I swallow past the thick lump that has lodged itself in the middle of my throat. Honestly, I don’t know what’s gotten into me this afternoon.

This isn’t me.

It’s never been me.

I’m a lot meeker.

I’m a look-before-you-leap type of girl. I’ve had to be. I can’t afford to make mistakes the way other people can.

But I don’t know…

There’s something about Austin and the way he watches me. It’s almost as if he wants to eat me up in one tasty gulp.

Then there’s the fact that my life has imploded and is careening out of control.

Maybe I’m tired of always playing it safe.

Being overly cautious.

Especially when he makes me feel things I never have before.

He holds out the towel. “Mind helping?”

I stare as the question circles through my brain.
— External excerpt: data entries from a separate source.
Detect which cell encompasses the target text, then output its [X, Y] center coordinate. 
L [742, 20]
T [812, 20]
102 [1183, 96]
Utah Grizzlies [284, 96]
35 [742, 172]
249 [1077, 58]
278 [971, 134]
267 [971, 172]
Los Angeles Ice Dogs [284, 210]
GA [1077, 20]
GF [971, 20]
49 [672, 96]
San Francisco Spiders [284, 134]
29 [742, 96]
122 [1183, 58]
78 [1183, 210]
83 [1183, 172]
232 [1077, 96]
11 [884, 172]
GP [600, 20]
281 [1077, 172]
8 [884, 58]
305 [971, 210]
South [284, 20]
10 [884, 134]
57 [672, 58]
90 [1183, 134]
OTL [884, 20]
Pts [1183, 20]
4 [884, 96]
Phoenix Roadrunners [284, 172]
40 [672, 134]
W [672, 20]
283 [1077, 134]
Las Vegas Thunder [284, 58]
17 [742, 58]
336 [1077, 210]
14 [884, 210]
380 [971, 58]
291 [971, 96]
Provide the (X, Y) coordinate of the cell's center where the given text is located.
I hear what he’s not saying.

It’s not a demand. He’s giving me a choice.

I could tell him to go to hell, but…

I don’t want to.

That’s all the encouragement I need to rise to my feet and close the distance between us before taking the plush material from his outstretched hand. A fresh wave of nerves skitters across my skin as he turns, giving me the broad expanse of his back. Without his gaze burning into mine, I can once again breathe.

I swipe the soft cotton across his shoulder blades. It seems like the safest place to start. Transfixed, I watch the beads of moisture disappear from his skin. Austin stands perfectly still as I lose myself in the task. Even through the towel, I feel the heat radiating from him in heavy waves.